> _RECORDS_

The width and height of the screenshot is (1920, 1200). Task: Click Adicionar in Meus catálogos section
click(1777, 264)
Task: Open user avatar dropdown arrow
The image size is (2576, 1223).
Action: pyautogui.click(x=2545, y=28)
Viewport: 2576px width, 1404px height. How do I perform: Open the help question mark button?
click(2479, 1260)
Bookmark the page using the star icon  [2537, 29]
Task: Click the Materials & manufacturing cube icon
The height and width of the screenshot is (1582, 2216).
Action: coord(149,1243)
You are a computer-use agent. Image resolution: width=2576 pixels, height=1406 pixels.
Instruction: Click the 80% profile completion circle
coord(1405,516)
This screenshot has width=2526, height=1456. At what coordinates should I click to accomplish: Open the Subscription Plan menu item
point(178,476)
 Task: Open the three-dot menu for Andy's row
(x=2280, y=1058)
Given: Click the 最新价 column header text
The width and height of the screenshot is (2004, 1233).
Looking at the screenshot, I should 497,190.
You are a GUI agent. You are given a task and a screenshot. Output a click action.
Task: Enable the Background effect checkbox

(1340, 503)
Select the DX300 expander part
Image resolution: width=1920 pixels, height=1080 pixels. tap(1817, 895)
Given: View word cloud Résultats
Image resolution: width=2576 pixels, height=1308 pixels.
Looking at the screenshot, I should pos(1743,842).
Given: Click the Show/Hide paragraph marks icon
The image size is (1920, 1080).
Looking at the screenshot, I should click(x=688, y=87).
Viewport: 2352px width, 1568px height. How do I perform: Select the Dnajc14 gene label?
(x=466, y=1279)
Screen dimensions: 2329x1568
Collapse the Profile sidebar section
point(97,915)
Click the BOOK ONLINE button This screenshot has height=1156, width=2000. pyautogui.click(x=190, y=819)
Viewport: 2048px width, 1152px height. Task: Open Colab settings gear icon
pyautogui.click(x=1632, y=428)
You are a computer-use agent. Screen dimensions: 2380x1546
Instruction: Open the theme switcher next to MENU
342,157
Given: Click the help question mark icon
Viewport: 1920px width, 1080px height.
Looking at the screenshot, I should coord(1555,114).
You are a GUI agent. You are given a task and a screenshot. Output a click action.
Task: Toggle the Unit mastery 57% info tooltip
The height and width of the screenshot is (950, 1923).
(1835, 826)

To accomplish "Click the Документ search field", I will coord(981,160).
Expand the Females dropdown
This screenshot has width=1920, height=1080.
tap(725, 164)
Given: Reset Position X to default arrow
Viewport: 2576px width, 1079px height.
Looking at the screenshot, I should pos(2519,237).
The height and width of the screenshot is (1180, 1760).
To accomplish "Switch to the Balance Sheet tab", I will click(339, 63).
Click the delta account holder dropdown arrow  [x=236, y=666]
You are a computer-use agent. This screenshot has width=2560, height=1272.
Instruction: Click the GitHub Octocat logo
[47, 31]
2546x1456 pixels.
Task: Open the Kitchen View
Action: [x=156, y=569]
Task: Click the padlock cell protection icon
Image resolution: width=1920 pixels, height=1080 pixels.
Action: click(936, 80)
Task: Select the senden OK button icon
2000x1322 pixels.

> _DIRECTIONS FOR THIS TASK_
Copy all the records exactly so that no character differs from the source.

> _RESULT OF THIS EXERCISE_
The width and height of the screenshot is (1920, 1200). Task: Click Adicionar in Meus catálogos section
click(1777, 264)
Task: Open user avatar dropdown arrow
The image size is (2576, 1223).
Action: pyautogui.click(x=2545, y=28)
Viewport: 2576px width, 1404px height. How do I perform: Open the help question mark button?
click(2479, 1260)
Bookmark the page using the star icon  [2537, 29]
Task: Click the Materials & manufacturing cube icon
The height and width of the screenshot is (1582, 2216).
Action: coord(149,1243)
You are a computer-use agent. Image resolution: width=2576 pixels, height=1406 pixels.
Instruction: Click the 80% profile completion circle
coord(1405,516)
This screenshot has width=2526, height=1456. At what coordinates should I click to accomplish: Open the Subscription Plan menu item
point(178,476)
 Task: Open the three-dot menu for Andy's row
(x=2280, y=1058)
Given: Click the 最新价 column header text
The width and height of the screenshot is (2004, 1233).
Looking at the screenshot, I should 497,190.
You are a GUI agent. You are given a task and a screenshot. Output a click action.
Task: Enable the Background effect checkbox

(1340, 503)
Select the DX300 expander part
Image resolution: width=1920 pixels, height=1080 pixels. tap(1817, 895)
Given: View word cloud Résultats
Image resolution: width=2576 pixels, height=1308 pixels.
Looking at the screenshot, I should pos(1743,842).
Given: Click the Show/Hide paragraph marks icon
The image size is (1920, 1080).
Looking at the screenshot, I should click(x=688, y=87).
Viewport: 2352px width, 1568px height. How do I perform: Select the Dnajc14 gene label?
(x=466, y=1279)
Screen dimensions: 2329x1568
Collapse the Profile sidebar section
point(97,915)
Click the BOOK ONLINE button This screenshot has height=1156, width=2000. pyautogui.click(x=190, y=819)
Viewport: 2048px width, 1152px height. Task: Open Colab settings gear icon
pyautogui.click(x=1632, y=428)
You are a computer-use agent. Screen dimensions: 2380x1546
Instruction: Open the theme switcher next to MENU
342,157
Given: Click the help question mark icon
Viewport: 1920px width, 1080px height.
Looking at the screenshot, I should coord(1555,114).
You are a GUI agent. You are given a task and a screenshot. Output a click action.
Task: Toggle the Unit mastery 57% info tooltip
The height and width of the screenshot is (950, 1923).
(1835, 826)

To accomplish "Click the Документ search field", I will coord(981,160).
Expand the Females dropdown
This screenshot has width=1920, height=1080.
tap(725, 164)
Given: Reset Position X to default arrow
Viewport: 2576px width, 1079px height.
Looking at the screenshot, I should pos(2519,237).
The height and width of the screenshot is (1180, 1760).
To accomplish "Switch to the Balance Sheet tab", I will click(339, 63).
Click the delta account holder dropdown arrow  [x=236, y=666]
You are a computer-use agent. This screenshot has width=2560, height=1272.
Instruction: Click the GitHub Octocat logo
[47, 31]
2546x1456 pixels.
Task: Open the Kitchen View
Action: [x=156, y=569]
Task: Click the padlock cell protection icon
Image resolution: width=1920 pixels, height=1080 pixels.
Action: click(936, 80)
Task: Select the senden OK button icon
2000x1322 pixels.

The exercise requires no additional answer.